Getting a good image when digiscoping comes down to gathering plenty of light, getting the camera lens the correct distance from the scope’s eyepiece, and holding everything steady. Here are a few tips and some fixes for common problems:
There are a variety of ways to bring the camera lens and scope eyepiece together. For smartphones, often the best way is to hold it in place yourself, using a finger between phone and eyepiece both to steady it and keep the lens at the correct distance. This is fast, but it takes a steady hand and there’s a chance the center of the camera lens may not line up properly with the center of the scope eyepiece. When that happens, part of the image is cut off. The two lenses also need to be very close. You’ll get shadows if light leaks in between the scope and camera lenses. Too much space between lenses will also worsen the “vignetting” effect, creating a dark, circular frame around your image.
For either cameras or phones, a simple homemade adapter made from PVC or even from a plastic bottle cap, can be attached to spotting scope eyepiece to prevent the camera lens from touching it and to keep it a fixed distance away. There are many commercial adapters, but they are not universal, so make sure you get what fits your gear. There are also pivot mounts that allow you to quickly flip your camera on and off the scope lens to switch from viewing to digiscoping.
The magnification produced by digiscoping is just what you need to pull your subject in close, but it also magnifies small movements from wind or a shaky trigger finger. A quality tripod for your scope will provide stable support and prevent your photos from turning into a blurry mess.
The combination of scope and camera can be unbalanced when attached to a tripod and you may have to experiment with adding weights to the front of the scope to keep it from tipping. A better option might be to use a quick-release plate on the tripod head. Some of these allow you to slide the scope forward and back to find the right balance.
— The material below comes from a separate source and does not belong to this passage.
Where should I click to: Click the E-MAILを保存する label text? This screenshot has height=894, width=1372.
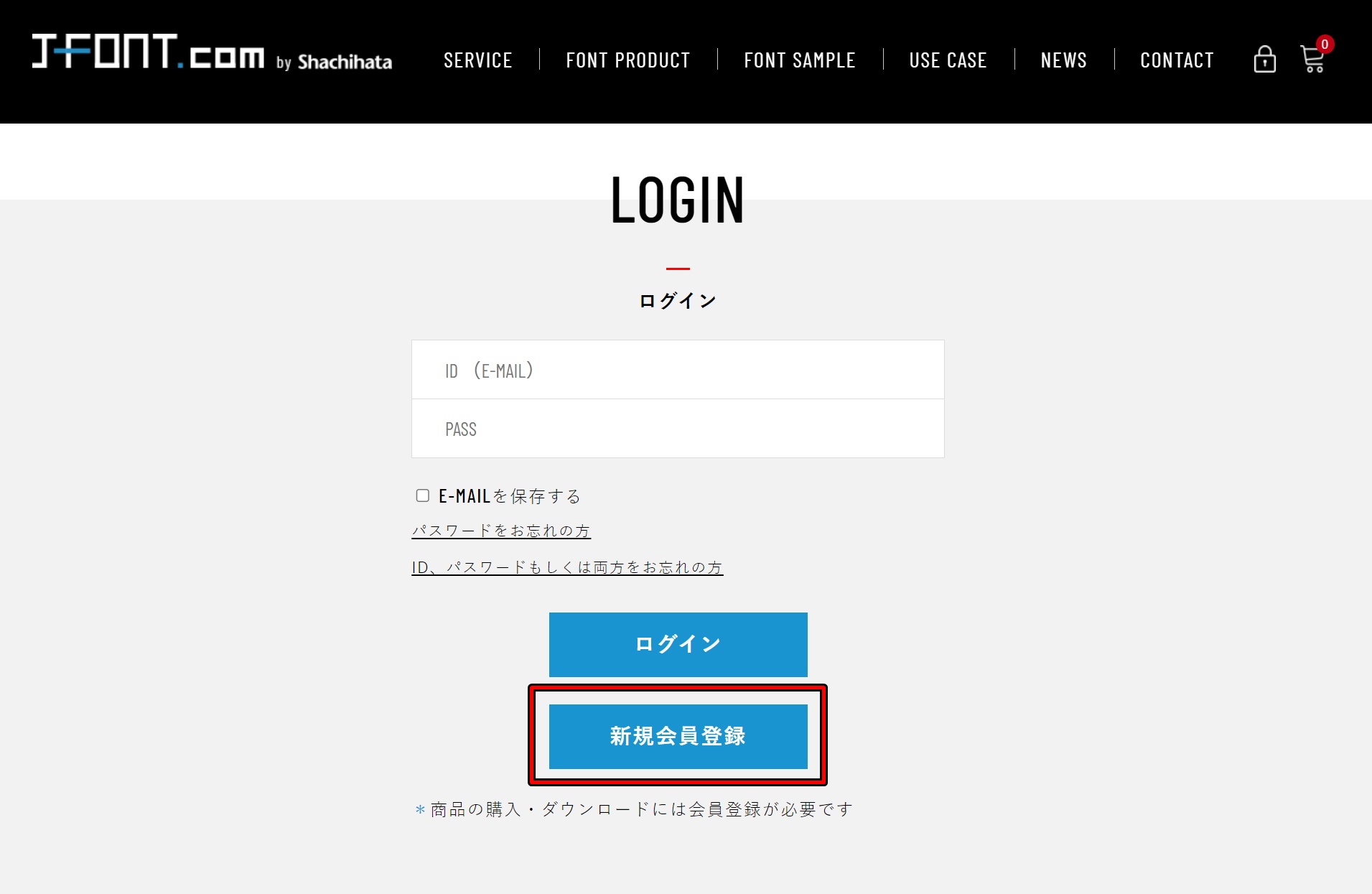510,496
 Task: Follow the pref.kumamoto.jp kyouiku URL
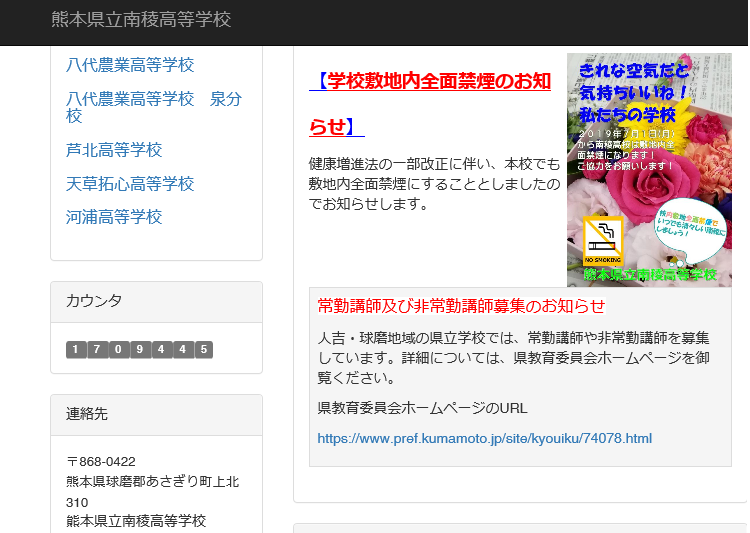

To prevent blur-inducing vibration from the act of pressing the camera shutter, some digiscopers use the camera’s timer. This allows them to press the shutter and then back away while the photo is being taken. Using a cable release system to fire the shutter remotely is another hands-off way to get the picture.
Common Image Problems and How to Fix Them
- Vignetting: the image does not fill the complete field of view, resulting in black corners. You can crop them away after the fact or prevent them by keeping camera and scope lenses as close together as possible. Zooming in will reduce the effect but may also result in a darker image.
- Shadowing: when light leaks between the camera lens and the scope eyepiece. Practice holding the camera next to the eyepiece of the scope, or use an adapter to eliminate this problem.
- Dark image: Zooming the camera lens reduces vignetting but can lead to a darker, fuzzier image and increased sensitivity to vibration. You may have to readjust exposure and focus to compensate for murkiness.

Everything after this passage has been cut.